Having defined the function let's define the parameters for the simulation.

# mutation rate calibrated to give ≈ 1 mutant per plate.
mut_rate_inherit = 3e-6;
# initial number of cells
n_0 = 1000;
# number of cell divisions
n_divisions = 7;
# note that 128000 = 1000 * 2^7 if you were wondering why we chose that number

Now let's repeat the simulation 1000 times to plot the histogram. This should be pretty simple now that we have defined our fancy function.

# Define number of simulations
n_simulations = 1000
# Initialize array to save the final number of mutant cells
outcomes_inherit = np.zeros(n_simulations)
# Loop through number of cells
for i in np.arange(n_simulations):
    # Register final number of mutant cells
    outcomes_inherit[i] = inherited_mut(mut_rate_inherit, n_0, n_divisions)

Now let's look at the distribution.

plt.hist(outcomes_inherit, np.arange(np.max(outcomes_inherit)))
plt.xlabel('number of resistant mutants')
plt.ylabel('frequency')
_= plt.title('Inherited mutations hypothesis distribution of resistant mutants')

Right away we can see that these distributions are extremely different.
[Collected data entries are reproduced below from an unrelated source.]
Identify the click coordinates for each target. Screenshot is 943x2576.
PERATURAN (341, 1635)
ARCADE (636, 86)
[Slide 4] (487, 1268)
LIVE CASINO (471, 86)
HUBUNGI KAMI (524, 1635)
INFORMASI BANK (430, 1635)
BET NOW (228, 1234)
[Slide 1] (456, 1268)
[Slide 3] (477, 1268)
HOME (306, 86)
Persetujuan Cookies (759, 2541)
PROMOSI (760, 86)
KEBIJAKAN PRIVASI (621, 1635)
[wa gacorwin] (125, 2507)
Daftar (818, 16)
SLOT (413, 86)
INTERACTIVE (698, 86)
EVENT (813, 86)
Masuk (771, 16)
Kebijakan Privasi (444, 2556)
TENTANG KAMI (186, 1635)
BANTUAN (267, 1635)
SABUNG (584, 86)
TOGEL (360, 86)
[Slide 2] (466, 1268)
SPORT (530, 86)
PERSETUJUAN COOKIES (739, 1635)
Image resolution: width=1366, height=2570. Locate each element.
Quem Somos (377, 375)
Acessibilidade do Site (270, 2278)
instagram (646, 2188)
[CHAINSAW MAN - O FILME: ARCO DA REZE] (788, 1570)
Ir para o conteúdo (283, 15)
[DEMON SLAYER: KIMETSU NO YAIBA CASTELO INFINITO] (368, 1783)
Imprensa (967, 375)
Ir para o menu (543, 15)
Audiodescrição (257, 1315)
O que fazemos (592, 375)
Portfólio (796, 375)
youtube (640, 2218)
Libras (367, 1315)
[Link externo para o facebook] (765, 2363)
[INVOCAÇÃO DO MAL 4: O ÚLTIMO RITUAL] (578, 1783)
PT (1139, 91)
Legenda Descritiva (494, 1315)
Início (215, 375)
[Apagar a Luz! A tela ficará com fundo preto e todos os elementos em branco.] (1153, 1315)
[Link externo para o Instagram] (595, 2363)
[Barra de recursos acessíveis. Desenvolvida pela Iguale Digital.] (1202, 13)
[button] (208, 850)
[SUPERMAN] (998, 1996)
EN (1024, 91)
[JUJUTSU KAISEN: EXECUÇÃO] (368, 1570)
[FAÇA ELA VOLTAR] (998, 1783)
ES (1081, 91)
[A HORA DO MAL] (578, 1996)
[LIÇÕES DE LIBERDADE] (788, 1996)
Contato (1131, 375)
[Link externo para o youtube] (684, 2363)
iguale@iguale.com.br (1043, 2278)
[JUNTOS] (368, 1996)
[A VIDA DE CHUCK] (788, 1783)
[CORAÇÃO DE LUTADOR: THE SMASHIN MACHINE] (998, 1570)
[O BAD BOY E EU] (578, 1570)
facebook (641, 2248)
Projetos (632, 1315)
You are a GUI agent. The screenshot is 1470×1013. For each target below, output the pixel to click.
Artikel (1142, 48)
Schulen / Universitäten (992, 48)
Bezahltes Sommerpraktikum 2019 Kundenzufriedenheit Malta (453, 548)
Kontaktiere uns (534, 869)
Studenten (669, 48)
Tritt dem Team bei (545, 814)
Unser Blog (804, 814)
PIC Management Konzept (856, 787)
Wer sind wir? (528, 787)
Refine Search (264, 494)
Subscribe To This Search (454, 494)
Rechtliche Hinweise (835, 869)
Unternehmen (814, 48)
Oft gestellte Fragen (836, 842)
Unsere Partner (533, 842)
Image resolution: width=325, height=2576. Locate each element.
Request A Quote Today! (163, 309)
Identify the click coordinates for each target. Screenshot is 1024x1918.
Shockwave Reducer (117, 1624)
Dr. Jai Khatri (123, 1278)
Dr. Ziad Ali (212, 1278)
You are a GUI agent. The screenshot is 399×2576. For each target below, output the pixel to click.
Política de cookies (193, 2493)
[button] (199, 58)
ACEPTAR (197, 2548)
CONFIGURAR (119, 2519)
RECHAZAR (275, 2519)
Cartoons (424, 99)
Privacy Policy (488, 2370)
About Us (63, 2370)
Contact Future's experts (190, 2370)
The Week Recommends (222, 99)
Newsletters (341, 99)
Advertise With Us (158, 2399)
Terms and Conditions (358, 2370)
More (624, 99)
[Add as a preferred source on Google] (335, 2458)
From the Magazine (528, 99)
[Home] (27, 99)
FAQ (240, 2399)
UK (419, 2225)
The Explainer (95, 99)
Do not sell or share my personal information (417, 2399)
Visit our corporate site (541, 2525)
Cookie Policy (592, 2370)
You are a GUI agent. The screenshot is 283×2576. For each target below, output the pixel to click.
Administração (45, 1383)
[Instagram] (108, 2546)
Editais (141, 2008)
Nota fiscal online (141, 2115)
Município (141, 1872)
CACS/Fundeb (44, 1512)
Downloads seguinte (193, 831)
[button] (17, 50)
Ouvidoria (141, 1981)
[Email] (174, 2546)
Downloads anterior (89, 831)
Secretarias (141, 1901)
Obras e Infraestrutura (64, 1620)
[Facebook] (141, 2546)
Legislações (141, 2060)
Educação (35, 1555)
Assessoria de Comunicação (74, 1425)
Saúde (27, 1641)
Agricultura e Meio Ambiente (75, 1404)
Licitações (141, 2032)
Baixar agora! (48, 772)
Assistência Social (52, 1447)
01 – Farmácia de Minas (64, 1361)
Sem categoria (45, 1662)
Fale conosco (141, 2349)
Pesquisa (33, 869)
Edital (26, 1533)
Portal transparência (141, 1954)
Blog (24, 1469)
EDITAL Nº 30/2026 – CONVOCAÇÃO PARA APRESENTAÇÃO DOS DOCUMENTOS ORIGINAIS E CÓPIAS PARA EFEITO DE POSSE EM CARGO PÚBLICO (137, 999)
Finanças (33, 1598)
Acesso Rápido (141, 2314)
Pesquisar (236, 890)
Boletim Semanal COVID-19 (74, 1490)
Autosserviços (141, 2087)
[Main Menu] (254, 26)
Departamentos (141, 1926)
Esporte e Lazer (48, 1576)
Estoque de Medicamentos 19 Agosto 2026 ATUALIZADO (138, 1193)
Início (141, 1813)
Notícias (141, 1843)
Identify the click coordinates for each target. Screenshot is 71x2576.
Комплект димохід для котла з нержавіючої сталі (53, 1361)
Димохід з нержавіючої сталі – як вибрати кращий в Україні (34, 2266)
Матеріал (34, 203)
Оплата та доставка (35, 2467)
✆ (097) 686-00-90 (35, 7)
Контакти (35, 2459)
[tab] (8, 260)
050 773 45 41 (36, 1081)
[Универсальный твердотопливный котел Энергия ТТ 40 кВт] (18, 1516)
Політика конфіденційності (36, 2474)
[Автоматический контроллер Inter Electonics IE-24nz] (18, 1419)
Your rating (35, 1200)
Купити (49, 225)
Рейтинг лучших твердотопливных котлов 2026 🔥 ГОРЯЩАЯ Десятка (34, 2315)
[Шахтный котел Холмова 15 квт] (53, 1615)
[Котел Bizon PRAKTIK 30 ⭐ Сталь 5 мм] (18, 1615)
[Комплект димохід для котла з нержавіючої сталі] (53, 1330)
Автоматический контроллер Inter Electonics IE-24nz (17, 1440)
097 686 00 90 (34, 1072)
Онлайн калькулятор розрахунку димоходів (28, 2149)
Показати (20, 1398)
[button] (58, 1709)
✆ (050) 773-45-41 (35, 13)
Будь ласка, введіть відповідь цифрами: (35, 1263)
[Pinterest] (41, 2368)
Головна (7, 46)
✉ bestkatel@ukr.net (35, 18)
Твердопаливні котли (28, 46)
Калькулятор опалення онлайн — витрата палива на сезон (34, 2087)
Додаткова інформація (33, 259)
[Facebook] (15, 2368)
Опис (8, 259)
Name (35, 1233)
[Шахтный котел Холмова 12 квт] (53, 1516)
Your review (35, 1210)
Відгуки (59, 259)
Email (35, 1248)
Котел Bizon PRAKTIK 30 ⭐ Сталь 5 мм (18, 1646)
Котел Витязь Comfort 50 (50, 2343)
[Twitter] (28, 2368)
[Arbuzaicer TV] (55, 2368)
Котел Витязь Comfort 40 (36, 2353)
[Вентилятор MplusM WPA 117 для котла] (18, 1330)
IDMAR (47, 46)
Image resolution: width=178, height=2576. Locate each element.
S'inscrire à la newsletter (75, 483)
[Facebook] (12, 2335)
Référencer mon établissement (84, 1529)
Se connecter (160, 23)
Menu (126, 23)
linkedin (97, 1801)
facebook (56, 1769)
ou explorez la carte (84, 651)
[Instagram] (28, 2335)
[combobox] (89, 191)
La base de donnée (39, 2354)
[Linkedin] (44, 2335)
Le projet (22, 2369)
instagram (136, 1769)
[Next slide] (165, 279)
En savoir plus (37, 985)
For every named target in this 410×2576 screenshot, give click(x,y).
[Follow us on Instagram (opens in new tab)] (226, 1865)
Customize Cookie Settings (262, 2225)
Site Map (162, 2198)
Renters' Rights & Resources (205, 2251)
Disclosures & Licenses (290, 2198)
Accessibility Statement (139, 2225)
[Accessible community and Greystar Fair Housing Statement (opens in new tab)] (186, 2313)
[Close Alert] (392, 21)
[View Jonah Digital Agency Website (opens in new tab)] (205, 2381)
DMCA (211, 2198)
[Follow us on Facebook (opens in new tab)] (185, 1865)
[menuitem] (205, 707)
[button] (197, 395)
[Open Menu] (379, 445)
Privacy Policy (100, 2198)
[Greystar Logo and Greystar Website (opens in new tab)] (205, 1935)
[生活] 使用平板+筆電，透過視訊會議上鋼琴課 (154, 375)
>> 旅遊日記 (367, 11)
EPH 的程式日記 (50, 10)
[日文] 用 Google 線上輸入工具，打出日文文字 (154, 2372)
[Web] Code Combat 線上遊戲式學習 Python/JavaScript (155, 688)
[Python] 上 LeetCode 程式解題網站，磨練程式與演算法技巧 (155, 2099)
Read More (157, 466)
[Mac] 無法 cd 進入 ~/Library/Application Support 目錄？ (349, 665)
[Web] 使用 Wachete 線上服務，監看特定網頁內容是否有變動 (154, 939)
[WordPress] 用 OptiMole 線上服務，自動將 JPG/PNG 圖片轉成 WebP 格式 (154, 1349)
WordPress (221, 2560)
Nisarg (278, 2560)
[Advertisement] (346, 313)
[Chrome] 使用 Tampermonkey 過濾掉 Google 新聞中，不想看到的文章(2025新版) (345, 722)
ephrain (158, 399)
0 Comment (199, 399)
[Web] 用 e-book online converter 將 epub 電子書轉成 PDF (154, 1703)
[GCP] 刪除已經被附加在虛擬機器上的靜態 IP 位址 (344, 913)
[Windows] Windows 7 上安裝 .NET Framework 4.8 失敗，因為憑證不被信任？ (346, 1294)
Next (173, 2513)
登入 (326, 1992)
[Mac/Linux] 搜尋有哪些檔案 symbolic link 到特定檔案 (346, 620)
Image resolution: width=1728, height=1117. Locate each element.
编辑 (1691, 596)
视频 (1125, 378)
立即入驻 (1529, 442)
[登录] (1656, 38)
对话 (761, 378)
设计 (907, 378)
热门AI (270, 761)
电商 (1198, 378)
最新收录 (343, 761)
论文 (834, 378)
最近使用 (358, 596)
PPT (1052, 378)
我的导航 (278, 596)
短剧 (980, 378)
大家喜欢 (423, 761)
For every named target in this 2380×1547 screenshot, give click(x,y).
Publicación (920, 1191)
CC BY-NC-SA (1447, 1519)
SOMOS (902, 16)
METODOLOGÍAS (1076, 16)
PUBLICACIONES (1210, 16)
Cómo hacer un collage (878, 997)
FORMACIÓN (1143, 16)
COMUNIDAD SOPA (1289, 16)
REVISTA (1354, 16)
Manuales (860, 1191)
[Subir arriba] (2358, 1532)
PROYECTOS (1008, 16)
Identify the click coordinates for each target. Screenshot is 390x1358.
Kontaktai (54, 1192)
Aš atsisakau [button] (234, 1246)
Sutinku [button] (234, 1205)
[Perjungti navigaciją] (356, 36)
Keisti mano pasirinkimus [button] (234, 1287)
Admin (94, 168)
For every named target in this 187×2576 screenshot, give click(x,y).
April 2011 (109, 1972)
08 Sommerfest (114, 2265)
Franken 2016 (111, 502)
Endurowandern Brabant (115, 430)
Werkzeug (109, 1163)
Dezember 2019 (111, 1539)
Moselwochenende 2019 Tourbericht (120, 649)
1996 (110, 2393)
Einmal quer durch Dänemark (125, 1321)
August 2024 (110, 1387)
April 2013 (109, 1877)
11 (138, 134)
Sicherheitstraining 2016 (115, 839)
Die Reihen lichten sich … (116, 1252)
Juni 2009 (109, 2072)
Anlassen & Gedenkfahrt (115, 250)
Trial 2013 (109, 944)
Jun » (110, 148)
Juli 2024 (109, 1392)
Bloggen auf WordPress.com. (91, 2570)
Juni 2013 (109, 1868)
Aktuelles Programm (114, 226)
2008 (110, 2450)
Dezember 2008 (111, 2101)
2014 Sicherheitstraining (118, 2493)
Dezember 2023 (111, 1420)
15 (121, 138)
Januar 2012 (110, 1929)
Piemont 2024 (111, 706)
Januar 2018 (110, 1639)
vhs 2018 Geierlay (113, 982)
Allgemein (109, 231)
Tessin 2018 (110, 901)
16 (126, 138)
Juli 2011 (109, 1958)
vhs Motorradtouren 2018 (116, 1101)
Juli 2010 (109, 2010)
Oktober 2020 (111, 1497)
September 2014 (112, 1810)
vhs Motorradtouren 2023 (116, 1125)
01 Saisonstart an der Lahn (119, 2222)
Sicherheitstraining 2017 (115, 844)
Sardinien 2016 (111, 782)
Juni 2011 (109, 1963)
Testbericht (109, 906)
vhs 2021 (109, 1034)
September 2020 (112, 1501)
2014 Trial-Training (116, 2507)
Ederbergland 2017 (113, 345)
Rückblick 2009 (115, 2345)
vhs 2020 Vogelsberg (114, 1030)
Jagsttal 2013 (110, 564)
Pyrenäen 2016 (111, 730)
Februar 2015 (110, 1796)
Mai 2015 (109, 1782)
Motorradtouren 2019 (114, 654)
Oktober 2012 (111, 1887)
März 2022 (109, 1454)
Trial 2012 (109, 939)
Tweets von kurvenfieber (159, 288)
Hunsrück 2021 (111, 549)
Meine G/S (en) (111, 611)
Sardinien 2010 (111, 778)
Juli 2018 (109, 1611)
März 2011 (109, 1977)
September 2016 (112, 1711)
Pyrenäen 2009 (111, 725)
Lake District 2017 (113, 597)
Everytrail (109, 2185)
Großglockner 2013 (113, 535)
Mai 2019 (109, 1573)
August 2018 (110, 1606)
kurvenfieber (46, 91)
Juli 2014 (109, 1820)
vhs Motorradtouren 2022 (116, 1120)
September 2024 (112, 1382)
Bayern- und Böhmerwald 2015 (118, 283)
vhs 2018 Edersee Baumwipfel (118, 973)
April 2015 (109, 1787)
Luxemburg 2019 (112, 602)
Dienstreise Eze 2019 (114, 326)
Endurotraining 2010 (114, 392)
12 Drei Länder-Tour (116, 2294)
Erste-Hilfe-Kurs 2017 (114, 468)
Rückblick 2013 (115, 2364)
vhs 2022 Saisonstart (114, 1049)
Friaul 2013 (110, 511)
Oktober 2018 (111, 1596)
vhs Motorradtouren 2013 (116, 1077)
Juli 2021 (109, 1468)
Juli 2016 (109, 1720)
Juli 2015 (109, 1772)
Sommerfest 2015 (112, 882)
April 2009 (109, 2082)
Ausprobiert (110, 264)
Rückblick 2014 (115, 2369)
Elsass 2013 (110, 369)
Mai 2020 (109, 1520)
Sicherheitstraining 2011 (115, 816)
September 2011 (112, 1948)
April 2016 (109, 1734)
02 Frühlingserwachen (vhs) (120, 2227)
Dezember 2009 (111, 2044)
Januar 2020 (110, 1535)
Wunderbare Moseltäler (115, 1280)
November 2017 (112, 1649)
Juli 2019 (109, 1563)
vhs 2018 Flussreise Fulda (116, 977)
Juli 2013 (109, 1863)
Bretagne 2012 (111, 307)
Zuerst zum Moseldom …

Just to confirm that let's compute the relevant quantities.

print('Mean number of mutants: ', np.mean(outcomes_inherit))

Mean number of mutants:  1.413

print('Variance in number of mutants: ', np.var(outcomes_inherit))

Variance in number of mutants:  30.334431

print('Fano-factor: ', np.var(outcomes_inherit) / np.mean(outcomes_inherit))

Fano-factor:  21.468104034

Wow! There are definitely significant differences between the expected distirbutions given both hypothesis. This was the beauty of Luria and Delbruck's insight . Quantitative predictions testable with a clever experiment allow them to distinguish between proposed inheritance mechanisms!